Flood stage: Officials don’t expect major flooding of river
NATCHEZ — The Mississippi River passed the invisible line that marks the difference between “high water” and “flood stage” Monday afternoon.
But local officials said that while they’re keeping an eye on the rising water, they’re not worried.
The U.S. Army Corps of Engineers considers at the Mississippi River’s Natchez-Vidalia pass to be at flood stage when water reaches 48 feet on the river gauge. The river is expected to stand at 48.2 feet this morning.
Louisiana Fifth Levee District Commissioner Barry Maxwell said that while the river is high, it’s just a part of the river’s normal spring rise.
“It is just going to hit what they call flood stage, but there is nothing to be concerned about like it was two years ago,” Maxwell said.
In May 2011, the river reached a record height of 61.9 feet on the gauge. The National Weather Service’s flood forecast for the Adams County-Concordia Parish area projects that the river will continue to slowly rise until May 18, reaching 50 feet on the gauge.
According to the NWS, the forecast is based on rainfall that has occurred and on rainfall forecasts.
And that’s why Maxwell said the levee district would continue to be vigilant about the river.
“No one really knows (how much it will rise),” he said. “It all depends on what happens up country in the Ohio River Valley — that is where our water comes from.”
Aside from the low-lying areas of Concordia Parish outside the levee system at Deer Park and Minorca, the river being right at flood stage doesn’t force a lot of lifestyle changes for those who live in the parish.
But at Natchez Under-the-Hill, workers at the Isle of Capri Casino filled sandbags in preparation for the rising water. In previous flood events, the City of Natchez has started sandbagging on Silver Street at approximately 48.5 feet. City Engineer David Gardner could not be reached for comment Monday.

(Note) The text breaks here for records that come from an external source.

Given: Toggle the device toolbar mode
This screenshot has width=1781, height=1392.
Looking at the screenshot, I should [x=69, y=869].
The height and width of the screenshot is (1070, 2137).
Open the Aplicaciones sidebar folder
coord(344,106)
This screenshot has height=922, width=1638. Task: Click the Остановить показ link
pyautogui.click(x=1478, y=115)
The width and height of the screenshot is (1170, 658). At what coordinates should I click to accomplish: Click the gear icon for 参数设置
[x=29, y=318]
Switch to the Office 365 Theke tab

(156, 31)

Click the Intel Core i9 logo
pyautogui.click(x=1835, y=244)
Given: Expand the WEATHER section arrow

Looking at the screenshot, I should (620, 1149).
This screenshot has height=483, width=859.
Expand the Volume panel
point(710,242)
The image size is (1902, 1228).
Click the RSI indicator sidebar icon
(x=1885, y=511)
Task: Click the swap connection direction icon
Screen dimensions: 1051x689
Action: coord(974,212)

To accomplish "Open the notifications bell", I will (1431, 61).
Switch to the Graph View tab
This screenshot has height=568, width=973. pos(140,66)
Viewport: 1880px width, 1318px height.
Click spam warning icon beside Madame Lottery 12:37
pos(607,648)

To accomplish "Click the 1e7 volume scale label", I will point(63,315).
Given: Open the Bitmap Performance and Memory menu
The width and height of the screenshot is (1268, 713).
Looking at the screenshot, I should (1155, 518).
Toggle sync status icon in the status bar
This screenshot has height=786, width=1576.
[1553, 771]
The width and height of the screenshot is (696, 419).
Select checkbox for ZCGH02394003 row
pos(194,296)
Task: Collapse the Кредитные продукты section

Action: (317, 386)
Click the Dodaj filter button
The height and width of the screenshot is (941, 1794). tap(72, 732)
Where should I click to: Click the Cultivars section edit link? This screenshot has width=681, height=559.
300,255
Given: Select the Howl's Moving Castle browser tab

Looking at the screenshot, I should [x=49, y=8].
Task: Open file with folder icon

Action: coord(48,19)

The Adams County Board of Supervisors approved Monday the closure of Carthage Point Road — which the road department had shut down Sunday — and Thornburg Lake Road because of water rising over the roadway.
Adams County Road Manager Robbie Dollar said landowners and oil companies with business in those areas would have keys to the gates that block the roadway from other traffic.
Water also begins creeping into the former Belwood Country Club — the future industrial site for KiOR’s alternative fuels plant — at 47 feet.
Portions of the Wilkinson County community of Fort Adams began to be affected at approximately 45 feet.